The thickness of the air boundary layer is assumed to be 6mm (¼") for most practical purposes (it is anyway not possible to attribute a precise dimension as the limit of the air layer region is indefinite. The thickness of the air boundary layer will in practice also vary depending upon surface roughness factors but 6mm (¼") represents a reliable mean value for calculation purposes). When selecting air boundary layers it is of course not possible to have two or more layers adjacent to each other and the program is error trapped to prohibit this.
When to include the Air Boundary Layer component in a load calculation.
Debates have raged over many years about whether Air Boundary Layer should be included in calculating the movement of energy (the K factor) through a material. The simple answer is that most documented data for K factors was empirically based and often included the effect of Air Boundary Layer whether it was intended or not. The fact is that Air Boundary Layer does exist and it can have a significant effect in a calculation. Much empirically based K factor data therefore is actually incorrect as it is actually a figure based upon the heat transfer coefficient through the material to be measured along with the effect of Air Boundary Layer on one or both sides exposed to atmosphere. Thus, adding Air Boundary Layer again in such cases would clearly be incorrect. Mistral invested in considerable research to establish factually K factor data for inclusion in program databases.
How then to know whether to include Air Boundary Layer or not? The refrigeration industry has traditionally used only single component U values (K factor/thickness of material) for load calculation purposes, using U values which were empirically based. Where, as is normal in refrigeration applications, wall and ceiling construction materials are described as ‘insulating’, due to their properties of offering relatively high resistance to heat energy transfer, application of Air Boundary Layer has been ignored for the most part. Indeed the Air Boundary Layer component, although hidden, was habitually already included anyway.
With materials where heat transfer rates are relatively high, with heavy construction materials such as dense brick or concrete then Air Boundary Layer makes a significant difference. However Air Boundary Layer should naturally only be included in overall U value computation for a laminate of two or more materials on the outside surfaces that are exposed to air. A mathematical process that Mistral’s air conditioning program Airwind handles automatically. Adding or including Air Boundary Layer automatically as necessary.
In Mistral’s refrigeration program Coldwind the Air Boundary Layer component, as it has already been included in the overall U value of the commonly used insulating materials generally used throughout, was deemed to be unnecessary. Doing so would also anyway have resulted in a minor distortion of load calculation results when compared to calculation results from traditional and accepted manual calculation methods.

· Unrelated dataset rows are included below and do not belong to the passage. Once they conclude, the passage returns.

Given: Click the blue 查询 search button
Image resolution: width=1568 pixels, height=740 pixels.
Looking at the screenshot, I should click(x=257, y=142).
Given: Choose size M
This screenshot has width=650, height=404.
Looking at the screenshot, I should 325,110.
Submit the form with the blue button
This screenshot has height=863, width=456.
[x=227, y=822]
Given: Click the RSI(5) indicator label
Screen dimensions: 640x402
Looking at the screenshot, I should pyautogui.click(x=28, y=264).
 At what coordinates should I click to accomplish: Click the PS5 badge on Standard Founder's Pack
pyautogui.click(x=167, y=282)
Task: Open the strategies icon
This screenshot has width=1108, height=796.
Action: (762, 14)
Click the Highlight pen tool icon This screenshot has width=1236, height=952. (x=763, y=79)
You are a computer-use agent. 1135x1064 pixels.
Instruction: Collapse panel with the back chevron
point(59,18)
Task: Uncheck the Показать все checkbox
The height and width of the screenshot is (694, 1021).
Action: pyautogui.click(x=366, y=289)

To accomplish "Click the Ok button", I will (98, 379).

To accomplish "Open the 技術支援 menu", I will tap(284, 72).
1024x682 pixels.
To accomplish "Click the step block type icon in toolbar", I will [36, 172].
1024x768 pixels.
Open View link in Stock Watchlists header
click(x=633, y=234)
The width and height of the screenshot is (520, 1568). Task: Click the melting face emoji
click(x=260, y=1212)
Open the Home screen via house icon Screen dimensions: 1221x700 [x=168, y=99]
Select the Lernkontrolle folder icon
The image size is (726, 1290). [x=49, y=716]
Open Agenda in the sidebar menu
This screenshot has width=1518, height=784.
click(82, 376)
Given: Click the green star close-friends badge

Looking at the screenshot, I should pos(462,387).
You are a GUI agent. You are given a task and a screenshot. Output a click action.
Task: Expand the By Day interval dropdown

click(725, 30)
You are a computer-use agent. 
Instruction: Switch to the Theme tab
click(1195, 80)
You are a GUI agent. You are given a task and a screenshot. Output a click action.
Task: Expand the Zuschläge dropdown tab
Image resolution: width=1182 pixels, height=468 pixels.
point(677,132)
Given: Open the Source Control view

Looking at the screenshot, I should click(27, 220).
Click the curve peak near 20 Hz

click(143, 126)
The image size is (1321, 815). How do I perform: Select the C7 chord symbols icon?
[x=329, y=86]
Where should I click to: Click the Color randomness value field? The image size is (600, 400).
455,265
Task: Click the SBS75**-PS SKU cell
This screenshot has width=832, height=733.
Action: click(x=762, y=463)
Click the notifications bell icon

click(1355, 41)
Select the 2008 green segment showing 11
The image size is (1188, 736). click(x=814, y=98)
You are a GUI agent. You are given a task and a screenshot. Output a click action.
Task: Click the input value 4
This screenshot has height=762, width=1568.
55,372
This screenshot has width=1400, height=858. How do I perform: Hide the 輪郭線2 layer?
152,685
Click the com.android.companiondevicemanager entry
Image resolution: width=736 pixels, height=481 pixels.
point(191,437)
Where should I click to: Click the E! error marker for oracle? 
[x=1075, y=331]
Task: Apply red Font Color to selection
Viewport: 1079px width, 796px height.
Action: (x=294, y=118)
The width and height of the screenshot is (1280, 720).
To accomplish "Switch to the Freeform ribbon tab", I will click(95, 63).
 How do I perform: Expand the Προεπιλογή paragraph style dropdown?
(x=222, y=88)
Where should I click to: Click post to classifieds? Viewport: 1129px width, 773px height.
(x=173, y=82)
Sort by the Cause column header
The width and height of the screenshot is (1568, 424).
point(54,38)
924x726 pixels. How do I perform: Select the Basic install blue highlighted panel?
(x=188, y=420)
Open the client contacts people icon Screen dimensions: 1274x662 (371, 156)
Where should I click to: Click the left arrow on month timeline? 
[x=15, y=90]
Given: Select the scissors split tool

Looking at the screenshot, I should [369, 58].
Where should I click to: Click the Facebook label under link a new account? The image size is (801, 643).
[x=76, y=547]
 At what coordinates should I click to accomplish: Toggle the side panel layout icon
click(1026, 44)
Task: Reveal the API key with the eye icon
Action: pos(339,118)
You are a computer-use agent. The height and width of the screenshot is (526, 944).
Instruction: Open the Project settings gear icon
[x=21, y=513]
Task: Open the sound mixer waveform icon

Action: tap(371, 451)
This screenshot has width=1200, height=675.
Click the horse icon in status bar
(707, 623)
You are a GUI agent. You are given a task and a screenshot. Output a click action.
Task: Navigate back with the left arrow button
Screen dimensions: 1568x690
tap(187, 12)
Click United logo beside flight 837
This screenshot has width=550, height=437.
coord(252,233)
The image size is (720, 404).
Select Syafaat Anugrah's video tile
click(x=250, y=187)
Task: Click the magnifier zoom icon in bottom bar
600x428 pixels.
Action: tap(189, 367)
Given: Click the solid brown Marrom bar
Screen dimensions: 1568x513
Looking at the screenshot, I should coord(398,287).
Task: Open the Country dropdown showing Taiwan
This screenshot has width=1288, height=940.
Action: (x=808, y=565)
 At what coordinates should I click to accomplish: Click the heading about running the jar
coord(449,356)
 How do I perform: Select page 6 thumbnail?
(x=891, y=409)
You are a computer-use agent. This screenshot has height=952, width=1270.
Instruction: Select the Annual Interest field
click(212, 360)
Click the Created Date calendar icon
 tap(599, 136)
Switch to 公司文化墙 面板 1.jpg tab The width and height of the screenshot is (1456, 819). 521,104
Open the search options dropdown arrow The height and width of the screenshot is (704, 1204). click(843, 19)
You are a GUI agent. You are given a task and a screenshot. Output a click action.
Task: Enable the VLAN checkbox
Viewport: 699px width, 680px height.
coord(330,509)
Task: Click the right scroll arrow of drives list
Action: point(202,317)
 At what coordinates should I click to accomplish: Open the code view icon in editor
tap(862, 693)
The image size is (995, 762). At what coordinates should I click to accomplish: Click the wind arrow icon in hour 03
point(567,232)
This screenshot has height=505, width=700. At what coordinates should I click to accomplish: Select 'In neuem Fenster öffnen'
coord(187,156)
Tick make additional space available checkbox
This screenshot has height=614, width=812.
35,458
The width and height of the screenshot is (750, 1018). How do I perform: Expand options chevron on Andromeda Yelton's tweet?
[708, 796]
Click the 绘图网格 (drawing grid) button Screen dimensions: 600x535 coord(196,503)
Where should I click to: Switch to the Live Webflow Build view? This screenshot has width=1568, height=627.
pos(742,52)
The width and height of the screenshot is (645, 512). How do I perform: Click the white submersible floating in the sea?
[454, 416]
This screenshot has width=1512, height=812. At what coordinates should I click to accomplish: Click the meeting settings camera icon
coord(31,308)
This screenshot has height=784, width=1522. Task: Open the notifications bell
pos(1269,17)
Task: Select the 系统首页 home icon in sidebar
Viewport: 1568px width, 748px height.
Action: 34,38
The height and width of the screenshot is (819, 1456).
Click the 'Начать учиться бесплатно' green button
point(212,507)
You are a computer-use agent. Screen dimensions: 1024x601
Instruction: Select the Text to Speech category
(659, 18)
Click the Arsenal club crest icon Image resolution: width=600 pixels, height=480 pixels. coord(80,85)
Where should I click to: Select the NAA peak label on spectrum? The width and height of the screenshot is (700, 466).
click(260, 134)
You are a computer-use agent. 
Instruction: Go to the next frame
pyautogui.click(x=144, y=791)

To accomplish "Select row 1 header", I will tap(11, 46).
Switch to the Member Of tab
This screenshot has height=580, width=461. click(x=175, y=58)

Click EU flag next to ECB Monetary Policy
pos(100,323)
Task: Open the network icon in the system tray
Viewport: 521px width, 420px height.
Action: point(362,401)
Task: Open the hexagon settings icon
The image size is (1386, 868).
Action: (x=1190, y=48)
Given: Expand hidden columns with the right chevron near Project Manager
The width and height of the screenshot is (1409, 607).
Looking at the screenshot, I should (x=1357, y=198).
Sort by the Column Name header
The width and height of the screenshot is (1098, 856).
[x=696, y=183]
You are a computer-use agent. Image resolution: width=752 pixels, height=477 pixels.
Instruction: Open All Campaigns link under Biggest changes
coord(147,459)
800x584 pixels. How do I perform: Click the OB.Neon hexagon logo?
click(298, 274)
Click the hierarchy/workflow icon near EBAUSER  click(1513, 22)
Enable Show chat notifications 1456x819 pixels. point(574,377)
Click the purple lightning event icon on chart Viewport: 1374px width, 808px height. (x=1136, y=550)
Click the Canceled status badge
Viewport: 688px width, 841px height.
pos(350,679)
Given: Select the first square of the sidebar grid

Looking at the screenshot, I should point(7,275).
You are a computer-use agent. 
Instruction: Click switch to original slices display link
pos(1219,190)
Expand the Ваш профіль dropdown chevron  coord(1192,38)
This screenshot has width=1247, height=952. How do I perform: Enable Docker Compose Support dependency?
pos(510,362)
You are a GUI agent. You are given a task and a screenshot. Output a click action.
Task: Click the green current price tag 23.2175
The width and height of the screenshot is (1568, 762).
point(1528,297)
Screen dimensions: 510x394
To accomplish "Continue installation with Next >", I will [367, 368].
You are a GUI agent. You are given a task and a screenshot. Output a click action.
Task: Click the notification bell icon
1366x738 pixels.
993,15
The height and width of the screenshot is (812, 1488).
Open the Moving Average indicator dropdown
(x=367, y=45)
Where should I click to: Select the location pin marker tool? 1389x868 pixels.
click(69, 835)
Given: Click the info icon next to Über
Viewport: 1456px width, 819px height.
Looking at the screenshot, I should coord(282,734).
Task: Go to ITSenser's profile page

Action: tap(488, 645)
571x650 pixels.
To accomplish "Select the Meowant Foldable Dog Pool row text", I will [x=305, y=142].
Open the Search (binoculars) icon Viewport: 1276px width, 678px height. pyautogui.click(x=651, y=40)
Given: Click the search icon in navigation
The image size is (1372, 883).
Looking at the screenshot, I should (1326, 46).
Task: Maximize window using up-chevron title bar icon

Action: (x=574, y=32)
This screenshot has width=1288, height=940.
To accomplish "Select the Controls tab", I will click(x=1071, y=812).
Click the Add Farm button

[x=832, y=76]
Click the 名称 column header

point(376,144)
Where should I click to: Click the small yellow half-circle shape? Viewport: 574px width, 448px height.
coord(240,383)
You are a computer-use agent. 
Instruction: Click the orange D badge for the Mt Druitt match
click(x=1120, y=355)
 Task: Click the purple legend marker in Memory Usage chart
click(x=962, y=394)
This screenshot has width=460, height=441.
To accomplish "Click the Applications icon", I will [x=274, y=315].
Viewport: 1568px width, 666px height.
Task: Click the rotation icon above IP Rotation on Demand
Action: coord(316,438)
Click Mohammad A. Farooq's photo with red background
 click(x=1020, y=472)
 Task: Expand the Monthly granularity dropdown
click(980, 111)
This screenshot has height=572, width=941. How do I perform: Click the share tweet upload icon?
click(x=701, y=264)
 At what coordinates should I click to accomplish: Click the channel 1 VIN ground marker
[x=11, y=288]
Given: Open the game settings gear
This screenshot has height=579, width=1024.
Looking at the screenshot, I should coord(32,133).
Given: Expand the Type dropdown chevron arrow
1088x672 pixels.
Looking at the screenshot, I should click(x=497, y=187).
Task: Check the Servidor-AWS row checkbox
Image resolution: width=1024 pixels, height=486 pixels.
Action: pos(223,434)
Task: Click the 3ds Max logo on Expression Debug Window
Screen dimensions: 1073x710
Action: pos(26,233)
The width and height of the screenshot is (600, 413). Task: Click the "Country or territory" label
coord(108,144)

A problem only arises in applications where refrigeration calculations are performed where design conditions approach those used in typical air conditioning cases and where non insulating materials are used in the refrigeration design. For some Food Preparation Rooms for example and where not all wall surfaces are insulated to the same standard as a typical cold room. In which case it becomes prudent for the engineer to select and add Air Boundary Layer to room construction materials that have been selected from databases normally reserved for air conditioning applications. Although in cases involving only a relatively small amount of surface areas with poor insulation qualities the absence of Air Boundary Layer is unlikely to make a huge difference to a calculation result.